> [Selected text]:
The National Association for Plant Breeders (NAPB) Friends of Plant Breeding Award honors individuals whose career may or may not have been involved in plant breeding, but who, through their professional activities and passion have contributed significantly to the advancement of the plant breeding discipline.

The 2020 recipient is Dr. Donn Cummings, who will speak at this week’s virtual meeting of the NAPB. During a 30-year career with Pfizer Genetics, DeKalb and Monsanto, Cummings was a highly successful corn breeder, Station Manager and Area Research Director. Donn became Monsanto’s Global Breeder Sourcing Lead in 2007, where he provided overall leadership and global strategic planning to build and maintain a Ph.D. and M.S. level plant breeder talent pipeline for Monsanto until his retirement in 2015.

He sits down with Seed World to talk about his career in corn breeding and his relationship with Dr. Norman Borlaug, the father of the Green Revolution.

“In today’s world, the breeders are working a lot more with data and doing a lot of predictive work so that they don’t have to plant as many things in the field and can still get the data on the products that are needed,” he says.

“It’s much more of a collaborative team effort with large amounts of data, and a lot of analysis and prediction. It’s made it easier in some regards, but it’s also become more difficult, as we did not have for many years the genome to work with. Now you can sequence the whole genome of many of your selections in your breeding program, and use that information. You have new ways of editing the genome and making changes that were not possible in early stages of plant breeding. So the job has changed tremendously.”

Cummings met Borlaug on more than one occasion during his career, but the first opportunity was in 1976 when Cummings won the H.K. Hayes award given to one graduate student in the department each year at the University of Minnesota, and Dr. Borlaug was the invited speaker that year.

> [About this exercise]: Summarize the text about the NAPB award in two sentences. The lines that come after the text are from a separate source.

> [Source data]:
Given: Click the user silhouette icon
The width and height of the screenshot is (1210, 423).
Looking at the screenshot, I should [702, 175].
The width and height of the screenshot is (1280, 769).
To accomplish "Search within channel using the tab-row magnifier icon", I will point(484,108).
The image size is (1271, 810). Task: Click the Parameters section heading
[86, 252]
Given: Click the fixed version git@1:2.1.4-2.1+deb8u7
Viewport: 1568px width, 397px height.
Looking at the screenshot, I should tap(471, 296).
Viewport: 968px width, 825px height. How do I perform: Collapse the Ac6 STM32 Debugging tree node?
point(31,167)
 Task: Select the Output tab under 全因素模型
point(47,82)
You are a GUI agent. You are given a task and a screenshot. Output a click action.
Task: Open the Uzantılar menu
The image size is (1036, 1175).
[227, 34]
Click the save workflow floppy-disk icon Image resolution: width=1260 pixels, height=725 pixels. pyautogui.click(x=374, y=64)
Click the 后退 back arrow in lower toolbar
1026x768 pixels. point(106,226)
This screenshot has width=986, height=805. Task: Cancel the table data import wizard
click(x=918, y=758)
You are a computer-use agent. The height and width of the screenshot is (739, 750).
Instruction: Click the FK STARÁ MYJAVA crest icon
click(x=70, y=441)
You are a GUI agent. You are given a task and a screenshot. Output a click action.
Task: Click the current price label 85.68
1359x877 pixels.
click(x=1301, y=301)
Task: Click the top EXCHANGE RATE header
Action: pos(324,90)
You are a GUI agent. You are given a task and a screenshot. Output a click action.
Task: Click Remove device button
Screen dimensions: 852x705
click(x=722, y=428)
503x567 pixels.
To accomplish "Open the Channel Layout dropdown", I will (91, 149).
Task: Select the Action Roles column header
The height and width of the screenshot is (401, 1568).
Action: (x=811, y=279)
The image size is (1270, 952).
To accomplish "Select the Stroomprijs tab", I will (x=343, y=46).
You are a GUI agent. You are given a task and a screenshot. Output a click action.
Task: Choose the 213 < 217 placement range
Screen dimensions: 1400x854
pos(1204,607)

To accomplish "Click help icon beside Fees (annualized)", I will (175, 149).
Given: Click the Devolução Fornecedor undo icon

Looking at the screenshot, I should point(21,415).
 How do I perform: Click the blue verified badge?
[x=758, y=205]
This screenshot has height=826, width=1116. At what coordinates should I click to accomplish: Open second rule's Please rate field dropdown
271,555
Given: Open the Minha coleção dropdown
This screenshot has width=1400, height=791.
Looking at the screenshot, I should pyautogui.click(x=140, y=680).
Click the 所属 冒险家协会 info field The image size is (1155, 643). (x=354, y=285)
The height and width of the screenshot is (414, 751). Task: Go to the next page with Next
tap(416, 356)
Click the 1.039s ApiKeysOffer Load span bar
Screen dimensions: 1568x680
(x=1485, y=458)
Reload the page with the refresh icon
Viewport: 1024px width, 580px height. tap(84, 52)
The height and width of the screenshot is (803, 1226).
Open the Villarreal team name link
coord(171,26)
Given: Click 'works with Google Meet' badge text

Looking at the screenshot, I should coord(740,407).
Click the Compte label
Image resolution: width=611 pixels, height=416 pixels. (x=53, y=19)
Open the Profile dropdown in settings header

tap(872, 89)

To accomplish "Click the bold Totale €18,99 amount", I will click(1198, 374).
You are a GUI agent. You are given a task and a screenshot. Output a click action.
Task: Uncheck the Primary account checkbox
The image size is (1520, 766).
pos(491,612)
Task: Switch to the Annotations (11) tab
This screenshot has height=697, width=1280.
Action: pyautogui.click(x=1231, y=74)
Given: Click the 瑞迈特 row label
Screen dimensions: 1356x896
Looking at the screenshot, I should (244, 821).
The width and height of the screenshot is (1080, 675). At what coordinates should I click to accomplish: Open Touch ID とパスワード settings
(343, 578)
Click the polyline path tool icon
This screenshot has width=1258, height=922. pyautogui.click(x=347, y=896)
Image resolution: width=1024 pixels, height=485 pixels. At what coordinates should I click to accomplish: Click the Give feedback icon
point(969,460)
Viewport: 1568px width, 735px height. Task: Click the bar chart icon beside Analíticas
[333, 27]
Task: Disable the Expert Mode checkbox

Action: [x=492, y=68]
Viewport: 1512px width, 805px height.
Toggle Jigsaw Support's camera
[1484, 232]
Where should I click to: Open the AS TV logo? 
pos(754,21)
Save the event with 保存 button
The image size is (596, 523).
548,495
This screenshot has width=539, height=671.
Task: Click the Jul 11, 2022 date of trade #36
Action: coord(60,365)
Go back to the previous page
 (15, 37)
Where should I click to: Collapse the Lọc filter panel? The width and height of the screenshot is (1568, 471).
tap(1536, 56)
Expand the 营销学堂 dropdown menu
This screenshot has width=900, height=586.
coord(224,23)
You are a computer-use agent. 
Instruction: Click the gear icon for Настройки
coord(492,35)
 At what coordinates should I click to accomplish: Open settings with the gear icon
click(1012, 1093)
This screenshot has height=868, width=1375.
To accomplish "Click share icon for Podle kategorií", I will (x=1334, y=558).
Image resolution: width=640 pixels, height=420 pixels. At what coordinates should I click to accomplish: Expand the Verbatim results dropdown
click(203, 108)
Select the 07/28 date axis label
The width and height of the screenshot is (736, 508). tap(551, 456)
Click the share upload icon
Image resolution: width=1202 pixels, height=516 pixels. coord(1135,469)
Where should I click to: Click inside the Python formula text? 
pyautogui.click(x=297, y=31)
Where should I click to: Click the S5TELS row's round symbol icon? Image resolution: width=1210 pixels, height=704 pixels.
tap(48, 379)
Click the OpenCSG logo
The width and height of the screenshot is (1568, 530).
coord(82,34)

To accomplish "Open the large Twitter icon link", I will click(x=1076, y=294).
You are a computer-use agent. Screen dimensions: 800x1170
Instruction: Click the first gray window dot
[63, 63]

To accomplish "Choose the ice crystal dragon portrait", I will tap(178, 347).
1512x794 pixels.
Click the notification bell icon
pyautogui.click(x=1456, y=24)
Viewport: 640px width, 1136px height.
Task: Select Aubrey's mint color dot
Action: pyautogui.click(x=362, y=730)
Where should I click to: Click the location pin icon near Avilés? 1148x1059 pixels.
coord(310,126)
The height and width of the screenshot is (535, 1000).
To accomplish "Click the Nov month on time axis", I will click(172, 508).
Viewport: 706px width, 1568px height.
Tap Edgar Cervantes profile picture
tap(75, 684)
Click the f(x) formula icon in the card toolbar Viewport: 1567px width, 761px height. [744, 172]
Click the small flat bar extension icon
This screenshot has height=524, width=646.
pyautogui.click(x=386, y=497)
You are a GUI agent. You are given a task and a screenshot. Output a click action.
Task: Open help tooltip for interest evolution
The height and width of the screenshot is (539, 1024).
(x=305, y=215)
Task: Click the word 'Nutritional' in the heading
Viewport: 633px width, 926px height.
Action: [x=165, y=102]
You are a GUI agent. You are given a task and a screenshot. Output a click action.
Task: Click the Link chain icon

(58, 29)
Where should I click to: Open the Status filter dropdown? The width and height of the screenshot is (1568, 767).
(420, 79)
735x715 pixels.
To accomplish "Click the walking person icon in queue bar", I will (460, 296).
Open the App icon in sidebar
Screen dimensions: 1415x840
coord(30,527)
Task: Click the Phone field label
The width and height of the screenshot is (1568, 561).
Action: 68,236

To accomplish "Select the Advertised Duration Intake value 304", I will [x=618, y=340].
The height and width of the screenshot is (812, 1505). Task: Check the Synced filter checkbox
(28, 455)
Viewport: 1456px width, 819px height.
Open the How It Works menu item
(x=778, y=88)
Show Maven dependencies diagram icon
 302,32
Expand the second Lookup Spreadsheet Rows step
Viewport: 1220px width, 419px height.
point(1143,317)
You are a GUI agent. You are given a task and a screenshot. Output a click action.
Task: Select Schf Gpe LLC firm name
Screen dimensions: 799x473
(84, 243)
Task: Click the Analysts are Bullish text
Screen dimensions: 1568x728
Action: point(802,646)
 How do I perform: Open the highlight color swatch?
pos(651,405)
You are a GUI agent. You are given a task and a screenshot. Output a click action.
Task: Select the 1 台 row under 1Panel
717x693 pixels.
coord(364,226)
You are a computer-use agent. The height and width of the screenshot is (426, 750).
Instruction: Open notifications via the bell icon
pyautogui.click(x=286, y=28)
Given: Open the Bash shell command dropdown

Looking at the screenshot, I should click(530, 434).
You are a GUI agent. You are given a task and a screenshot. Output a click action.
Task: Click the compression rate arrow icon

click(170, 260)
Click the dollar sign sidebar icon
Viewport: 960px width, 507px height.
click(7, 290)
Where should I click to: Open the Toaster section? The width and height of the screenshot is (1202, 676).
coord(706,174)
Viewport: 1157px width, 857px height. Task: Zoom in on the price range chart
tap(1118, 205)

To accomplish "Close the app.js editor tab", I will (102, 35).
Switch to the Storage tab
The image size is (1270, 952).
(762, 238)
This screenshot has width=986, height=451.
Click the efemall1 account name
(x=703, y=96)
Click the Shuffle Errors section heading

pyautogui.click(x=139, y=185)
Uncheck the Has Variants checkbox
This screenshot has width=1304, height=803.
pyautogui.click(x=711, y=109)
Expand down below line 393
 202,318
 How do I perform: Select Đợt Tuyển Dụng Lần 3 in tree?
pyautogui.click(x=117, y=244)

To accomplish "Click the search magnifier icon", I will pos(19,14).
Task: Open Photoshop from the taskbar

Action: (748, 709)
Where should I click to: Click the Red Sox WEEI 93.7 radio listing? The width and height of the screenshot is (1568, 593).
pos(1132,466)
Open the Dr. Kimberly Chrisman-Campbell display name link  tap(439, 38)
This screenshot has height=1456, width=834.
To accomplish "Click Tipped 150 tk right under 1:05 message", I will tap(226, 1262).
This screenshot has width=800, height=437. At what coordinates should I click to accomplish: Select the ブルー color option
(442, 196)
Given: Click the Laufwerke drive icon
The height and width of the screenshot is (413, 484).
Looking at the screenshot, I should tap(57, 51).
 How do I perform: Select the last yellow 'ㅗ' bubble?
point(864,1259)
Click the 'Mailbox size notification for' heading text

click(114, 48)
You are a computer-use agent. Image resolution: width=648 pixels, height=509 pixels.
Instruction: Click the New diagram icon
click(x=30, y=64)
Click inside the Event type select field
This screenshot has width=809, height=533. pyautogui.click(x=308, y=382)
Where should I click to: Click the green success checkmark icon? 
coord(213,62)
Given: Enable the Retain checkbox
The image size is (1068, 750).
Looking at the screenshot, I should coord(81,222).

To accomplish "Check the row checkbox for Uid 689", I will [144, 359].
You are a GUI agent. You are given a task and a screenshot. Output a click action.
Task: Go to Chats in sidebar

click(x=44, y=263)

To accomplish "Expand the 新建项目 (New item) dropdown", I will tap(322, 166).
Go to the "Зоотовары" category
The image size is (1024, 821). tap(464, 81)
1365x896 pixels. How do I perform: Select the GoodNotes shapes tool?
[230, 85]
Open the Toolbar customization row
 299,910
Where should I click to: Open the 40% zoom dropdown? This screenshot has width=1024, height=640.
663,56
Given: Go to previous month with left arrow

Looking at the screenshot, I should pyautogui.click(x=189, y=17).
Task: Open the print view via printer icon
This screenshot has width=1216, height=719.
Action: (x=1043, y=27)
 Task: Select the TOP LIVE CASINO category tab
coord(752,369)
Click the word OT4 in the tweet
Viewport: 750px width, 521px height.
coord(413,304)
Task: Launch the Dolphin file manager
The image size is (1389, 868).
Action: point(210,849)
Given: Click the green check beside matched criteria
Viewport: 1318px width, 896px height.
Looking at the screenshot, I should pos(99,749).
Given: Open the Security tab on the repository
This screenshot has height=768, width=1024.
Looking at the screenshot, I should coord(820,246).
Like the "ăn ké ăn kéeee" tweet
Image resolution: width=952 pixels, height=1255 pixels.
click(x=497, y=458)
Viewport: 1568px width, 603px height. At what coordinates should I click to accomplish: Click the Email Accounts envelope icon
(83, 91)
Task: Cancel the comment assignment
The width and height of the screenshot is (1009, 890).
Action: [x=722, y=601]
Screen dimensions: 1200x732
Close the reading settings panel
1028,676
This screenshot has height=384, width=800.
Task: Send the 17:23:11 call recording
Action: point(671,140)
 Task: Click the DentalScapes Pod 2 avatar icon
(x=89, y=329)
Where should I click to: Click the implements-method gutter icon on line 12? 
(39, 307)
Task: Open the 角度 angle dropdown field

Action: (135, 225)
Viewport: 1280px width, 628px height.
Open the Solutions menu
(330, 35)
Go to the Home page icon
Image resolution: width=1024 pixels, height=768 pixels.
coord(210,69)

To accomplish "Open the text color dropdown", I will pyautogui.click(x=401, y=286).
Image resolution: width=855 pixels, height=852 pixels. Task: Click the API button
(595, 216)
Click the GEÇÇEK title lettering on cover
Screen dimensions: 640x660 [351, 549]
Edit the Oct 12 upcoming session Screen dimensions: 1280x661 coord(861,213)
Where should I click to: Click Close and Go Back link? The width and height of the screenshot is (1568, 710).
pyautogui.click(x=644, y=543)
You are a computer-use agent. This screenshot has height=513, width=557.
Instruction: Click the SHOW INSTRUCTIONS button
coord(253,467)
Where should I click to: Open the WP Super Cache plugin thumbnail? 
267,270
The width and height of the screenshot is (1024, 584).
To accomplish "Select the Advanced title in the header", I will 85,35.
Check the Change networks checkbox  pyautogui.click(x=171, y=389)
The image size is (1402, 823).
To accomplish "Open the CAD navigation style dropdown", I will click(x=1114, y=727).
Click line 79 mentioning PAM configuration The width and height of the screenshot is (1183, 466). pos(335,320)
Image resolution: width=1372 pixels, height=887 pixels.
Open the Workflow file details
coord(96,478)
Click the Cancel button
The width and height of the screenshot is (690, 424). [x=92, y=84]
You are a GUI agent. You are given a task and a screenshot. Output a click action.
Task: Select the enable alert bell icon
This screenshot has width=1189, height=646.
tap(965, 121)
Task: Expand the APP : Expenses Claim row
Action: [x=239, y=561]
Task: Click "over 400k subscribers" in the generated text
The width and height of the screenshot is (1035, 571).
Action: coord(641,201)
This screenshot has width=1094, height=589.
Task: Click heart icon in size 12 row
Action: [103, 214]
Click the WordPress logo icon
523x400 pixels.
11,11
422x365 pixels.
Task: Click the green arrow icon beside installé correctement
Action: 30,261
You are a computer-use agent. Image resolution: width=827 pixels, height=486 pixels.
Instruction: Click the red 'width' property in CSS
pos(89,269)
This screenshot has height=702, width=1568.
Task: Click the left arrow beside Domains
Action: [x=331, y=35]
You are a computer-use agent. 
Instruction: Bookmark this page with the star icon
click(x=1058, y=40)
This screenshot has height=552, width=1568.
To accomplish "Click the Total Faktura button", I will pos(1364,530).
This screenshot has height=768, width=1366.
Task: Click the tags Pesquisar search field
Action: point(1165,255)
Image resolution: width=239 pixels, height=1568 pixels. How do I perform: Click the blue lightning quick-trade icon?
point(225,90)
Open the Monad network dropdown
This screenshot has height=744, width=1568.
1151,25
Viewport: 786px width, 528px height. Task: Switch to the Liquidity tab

> [Result of the task]: The NAPB Friends of Plant Breeding Award honors people who have contributed significantly to advancing plant breeding, and its 2020 recipient is Dr. Donn Cummings, who spent a 30-year career with Pfizer Genetics, DeKalb and Monsanto. Cummings says breeders now work much more with data, prediction, genome sequencing and genome editing, and he first met Dr. Norman Borlaug in 1976, when he won the H.K. Hayes award at the University of Minnesota.